Volunteers work at least one four-hour shift per week, and as long as the mall is open, the patrol is on duty, said Bunse.

“Their mandate is to be the eyes and ears for the mall; they are very observant people,” said Kathleen Allisen, Surrey Place’s general manager. Besides stemming car theft, they have thwarted shoplifters and helped reunite lost children with their parents.

The program, combined with seminars on car theft prevention that the mall sponsors, has drawn the mall and its community more tightly together, organizers say.

“Most of our customers are aware of, and appreciate, the program,” said Allisen. “The customers in the Surrey area know the battle that we’re up against.”

There are currently 40 volunteers enrolled, although more than 300 people have passed through the program since 1996. Bunse said that ideally she would like to maintain a force of about 100 volunteers.

Despite its relatively small size, the group has gotten a lot of favorable attention from the authorities. The Royal Canadian Mounted Police, which provides local municipal police services to many communities across Canada, has acknowledged the volunteers with certificates and helped provide training. Mayor Doug McCallum has lauded the program, and last year, when the patrol celebrated its fifth year of operation, Canadian Prime Minister Jean Chrétien sent a letter of congratulations.

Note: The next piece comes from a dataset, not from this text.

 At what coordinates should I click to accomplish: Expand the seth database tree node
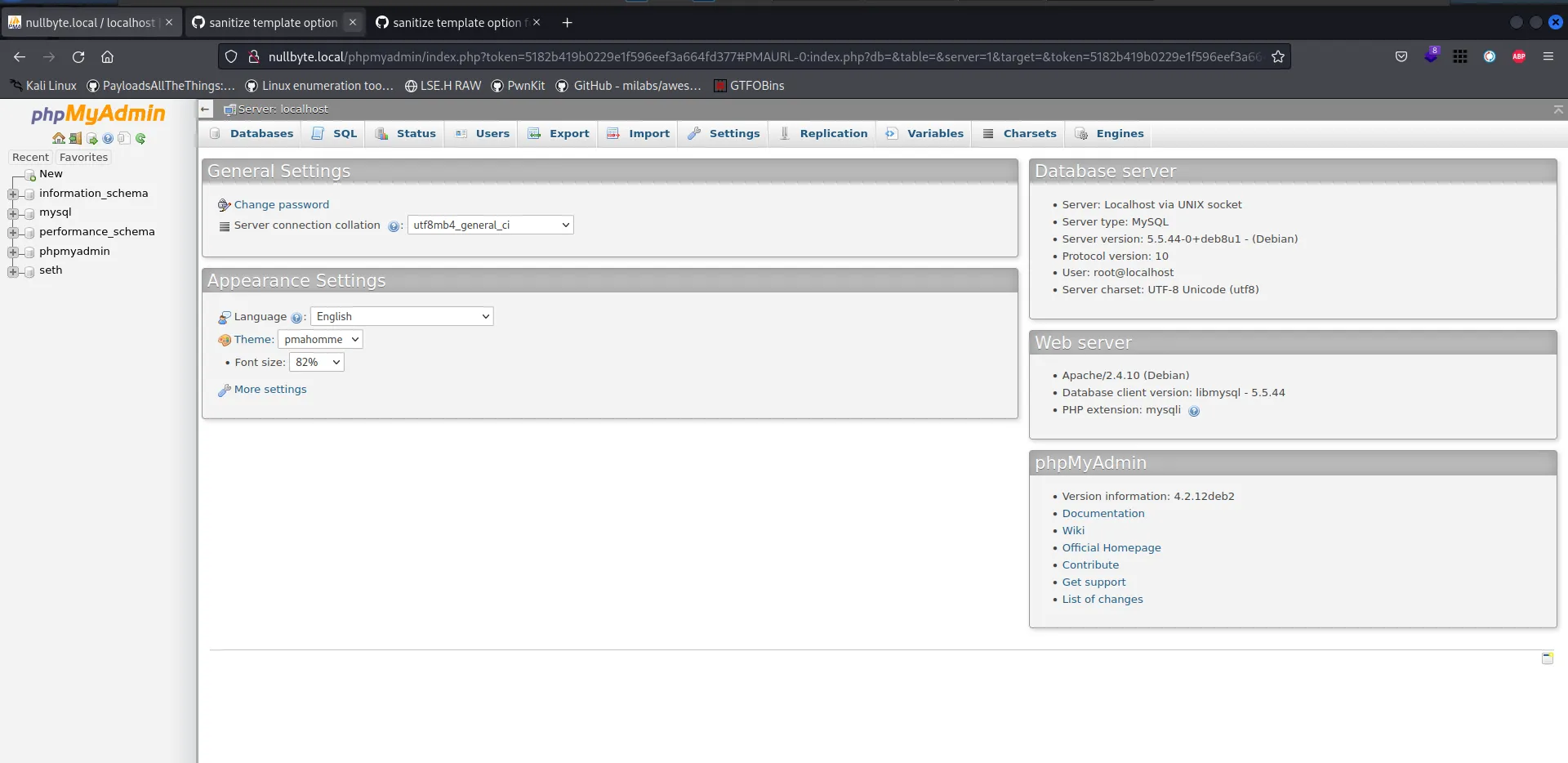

“It’s been an excellent program to cut back on the car thefts in parking lots, plus the personal belongings that people happen to leave in their cars,” said McCallum, adding that it has also enhanced relations between the mall, the police and the community.

Now other shopping centers are following Surrey Place’s example. Willowbrook Shopping Centre, in neighboring Langley, B.C., for instance, is launching a similar effort; both malls are managed by Bentall Retail Services, Vancouver.

“We’d love to see the program implemented throughout Surrey and the country,” said Allisen. “We even get calls from centers in Chicago and Toronto to get info on how it’s working and how it runs.”

The program’s costs are minimal, adding up to C$44,000 ($27,816) a year. The mall allots the volunteers a small office with a bit of frontage onto the common area and provides them with two-way radios.

For the owners of the mall, there is an added benefit to the patrol: Surrey Place is owned by ICBC Properties, the real estate division of Insurance Corp. of British Columbia, the provincial government’s Vancouver-based car insurance firm, which each year funds the program. It would have ended up paying for many of the cars the volunteers have saved from thieves.

Licking the crime problem has meshed neatly with a planned major renovation and expansion that will turn Surrey Place into a 1.8 million-square-foot mixed-use development, scheduled for completion in January 2003. Even the center’s name will change, to Central City. Still, Allisen said, the patrol was spurred by crime rates, not the upgrade.